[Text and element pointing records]

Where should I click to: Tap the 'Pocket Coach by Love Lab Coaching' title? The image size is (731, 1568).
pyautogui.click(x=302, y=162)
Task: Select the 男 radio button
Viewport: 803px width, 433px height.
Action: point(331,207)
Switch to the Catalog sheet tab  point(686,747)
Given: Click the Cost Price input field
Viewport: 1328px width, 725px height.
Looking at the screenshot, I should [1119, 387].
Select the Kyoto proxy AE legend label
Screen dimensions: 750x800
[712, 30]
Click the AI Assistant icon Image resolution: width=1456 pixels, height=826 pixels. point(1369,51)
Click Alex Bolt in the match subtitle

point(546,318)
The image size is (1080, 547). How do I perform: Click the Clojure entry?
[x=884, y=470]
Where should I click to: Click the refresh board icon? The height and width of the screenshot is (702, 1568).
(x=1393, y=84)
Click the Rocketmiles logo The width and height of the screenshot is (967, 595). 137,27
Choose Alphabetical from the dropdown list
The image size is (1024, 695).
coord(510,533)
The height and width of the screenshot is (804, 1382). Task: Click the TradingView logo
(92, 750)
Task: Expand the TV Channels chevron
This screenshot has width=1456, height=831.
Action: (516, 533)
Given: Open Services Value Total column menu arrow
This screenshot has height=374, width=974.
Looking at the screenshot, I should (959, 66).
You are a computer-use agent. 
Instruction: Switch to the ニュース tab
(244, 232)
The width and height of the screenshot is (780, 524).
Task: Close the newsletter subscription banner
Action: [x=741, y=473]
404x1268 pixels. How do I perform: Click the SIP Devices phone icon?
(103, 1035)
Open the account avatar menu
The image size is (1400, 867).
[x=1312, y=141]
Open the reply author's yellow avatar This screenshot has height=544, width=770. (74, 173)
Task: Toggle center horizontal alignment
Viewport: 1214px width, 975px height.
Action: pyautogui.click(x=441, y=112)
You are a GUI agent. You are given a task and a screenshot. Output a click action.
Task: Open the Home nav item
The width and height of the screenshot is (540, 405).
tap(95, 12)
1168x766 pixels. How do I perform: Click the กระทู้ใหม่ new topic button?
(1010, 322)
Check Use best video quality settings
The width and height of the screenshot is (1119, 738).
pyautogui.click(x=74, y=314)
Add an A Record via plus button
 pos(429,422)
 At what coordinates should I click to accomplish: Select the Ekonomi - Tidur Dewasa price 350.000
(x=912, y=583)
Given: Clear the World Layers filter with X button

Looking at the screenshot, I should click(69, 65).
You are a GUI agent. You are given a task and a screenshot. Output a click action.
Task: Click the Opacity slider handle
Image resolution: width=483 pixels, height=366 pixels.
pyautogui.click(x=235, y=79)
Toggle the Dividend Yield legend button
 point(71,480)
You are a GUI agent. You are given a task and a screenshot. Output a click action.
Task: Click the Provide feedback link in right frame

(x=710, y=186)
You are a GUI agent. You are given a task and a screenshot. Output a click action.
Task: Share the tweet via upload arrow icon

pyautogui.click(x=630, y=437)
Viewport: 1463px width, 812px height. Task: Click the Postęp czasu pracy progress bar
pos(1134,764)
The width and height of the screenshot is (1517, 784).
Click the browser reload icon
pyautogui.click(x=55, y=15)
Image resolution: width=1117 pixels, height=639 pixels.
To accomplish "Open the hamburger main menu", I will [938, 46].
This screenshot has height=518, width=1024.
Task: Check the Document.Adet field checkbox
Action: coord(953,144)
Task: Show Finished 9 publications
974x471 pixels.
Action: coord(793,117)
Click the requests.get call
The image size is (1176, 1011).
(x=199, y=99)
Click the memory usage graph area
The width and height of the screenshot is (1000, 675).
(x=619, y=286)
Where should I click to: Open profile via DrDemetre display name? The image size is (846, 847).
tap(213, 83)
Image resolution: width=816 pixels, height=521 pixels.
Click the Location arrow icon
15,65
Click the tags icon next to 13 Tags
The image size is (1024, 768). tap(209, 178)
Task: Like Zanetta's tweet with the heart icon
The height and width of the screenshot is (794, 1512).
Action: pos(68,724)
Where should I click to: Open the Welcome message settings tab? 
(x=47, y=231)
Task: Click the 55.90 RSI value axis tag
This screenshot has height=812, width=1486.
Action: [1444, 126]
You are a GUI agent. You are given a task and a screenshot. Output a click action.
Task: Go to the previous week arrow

### Aim of the exercise
Put every line of the items above into a JSON list of strings, one string per line, with blank lines omitted.

### Solution for this task
[
  "Where should I click to: Tap the 'Pocket Coach by Love Lab Coaching' title? The image size is (731, 1568).",
  "pyautogui.click(x=302, y=162)",
  "Task: Select the 男 radio button",
  "Viewport: 803px width, 433px height.",
  "Action: point(331,207)",
  "Switch to the Catalog sheet tab  point(686,747)",
  "Given: Click the Cost Price input field",
  "Viewport: 1328px width, 725px height.",
  "Looking at the screenshot, I should [1119, 387].",
  "Select the Kyoto proxy AE legend label",
  "Screen dimensions: 750x800",
  "[712, 30]",
  "Click the AI Assistant icon Image resolution: width=1456 pixels, height=826 pixels. point(1369,51)",
  "Click Alex Bolt in the match subtitle",
  "point(546,318)",
  "The image size is (1080, 547). How do I perform: Click the Clojure entry?",
  "[x=884, y=470]",
  "Where should I click to: Click the refresh board icon? The height and width of the screenshot is (702, 1568).",
  "(x=1393, y=84)",
  "Click the Rocketmiles logo The width and height of the screenshot is (967, 595). 137,27",
  "Choose Alphabetical from the dropdown list",
  "The image size is (1024, 695).",
  "coord(510,533)",
  "The height and width of the screenshot is (804, 1382). Task: Click the TradingView logo",
  "(92, 750)",
  "Task: Expand the TV Channels chevron",
  "This screenshot has width=1456, height=831.",
  "Action: (516, 533)",
  "Given: Open Services Value Total column menu arrow",
  "This screenshot has height=374, width=974.",
  "Looking at the screenshot, I should (959, 66).",
  "You are a computer-use agent. ",
  "Instruction: Switch to the ニュース tab",
  "(244, 232)",
  "The width and height of the screenshot is (780, 524).",
  "Task: Close the newsletter subscription banner",
  "Action: [x=741, y=473]",
  "404x1268 pixels. How do I perform: Click the SIP Devices phone icon?",
  "(103, 1035)",
  "Open the account avatar menu",
  "The image size is (1400, 867).",
  "[x=1312, y=141]",
  "Open the reply author's yellow avatar This screenshot has height=544, width=770. (74, 173)",
  "Task: Toggle center horizontal alignment",
  "Viewport: 1214px width, 975px height.",
  "Action: pyautogui.click(x=441, y=112)",
  "You are a GUI agent. You are given a task and a screenshot. Output a click action.",
  "Task: Open the Home nav item",
  "The width and height of the screenshot is (540, 405).",
  "tap(95, 12)",
  "1168x766 pixels. How do I perform: Click the กระทู้ใหม่ new topic button?",
  "(1010, 322)",
  "Check Use best video quality settings",
  "The width and height of the screenshot is (1119, 738).",
  "pyautogui.click(x=74, y=314)",
  "Add an A Record via plus button",
  " pos(429,422)",
  " At what coordinates should I click to accomplish: Select the Ekonomi - Tidur Dewasa price 350.000",
  "(x=912, y=583)",
  "Given: Clear the World Layers filter with X button",
  "Looking at the screenshot, I should click(69, 65).",
  "You are a GUI agent. You are given a task and a screenshot. Output a click action.",
  "Task: Click the Opacity slider handle",
  "Image resolution: width=483 pixels, height=366 pixels.",
  "pyautogui.click(x=235, y=79)",
  "Toggle the Dividend Yield legend button",
  " point(71,480)",
  "You are a GUI agent. You are given a task and a screenshot. Output a click action.",
  "Task: Click the Provide feedback link in right frame",
  "(x=710, y=186)",
  "You are a GUI agent. You are given a task and a screenshot. Output a click action.",
  "Task: Share the tweet via upload arrow icon",
  "pyautogui.click(x=630, y=437)",
  "Viewport: 1463px width, 812px height. Task: Click the Postęp czasu pracy progress bar",
  "pos(1134,764)",
  "The width and height of the screenshot is (1517, 784).",
  "Click the browser reload icon",
  "pyautogui.click(x=55, y=15)",
  "Image resolution: width=1117 pixels, height=639 pixels.",
  "To accomplish \"Open the hamburger main menu\", I will [938, 46].",
  "This screenshot has height=518, width=1024.",
  "Task: Check the Document.Adet field checkbox",
  "Action: coord(953,144)",
  "Task: Show Finished 9 publications",
  "974x471 pixels.",
  "Action: coord(793,117)",
  "Click the requests.get call",
  "The image size is (1176, 1011).",
  "(x=199, y=99)",
  "Click the memory usage graph area",
  "The width and height of the screenshot is (1000, 675).",
  "(x=619, y=286)",
  "Where should I click to: Open profile via DrDemetre display name? The image size is (846, 847).",
  "tap(213, 83)",
  "Image resolution: width=816 pixels, height=521 pixels.",
  "Click the Location arrow icon",
  "15,65",
  "Click the tags icon next to 13 Tags",
  "The image size is (1024, 768). tap(209, 178)",
  "Task: Like Zanetta's tweet with the heart icon",
  "The height and width of the screenshot is (794, 1512).",
  "Action: pos(68,724)",
  "Where should I click to: Open the Welcome message settings tab? ",
  "(x=47, y=231)",
  "Task: Click the 55.90 RSI value axis tag",
  "This screenshot has height=812, width=1486.",
  "Action: [1444, 126]",
  "You are a GUI agent. You are given a task and a screenshot. Output a click action.",
  "Task: Go to the previous week arrow"
]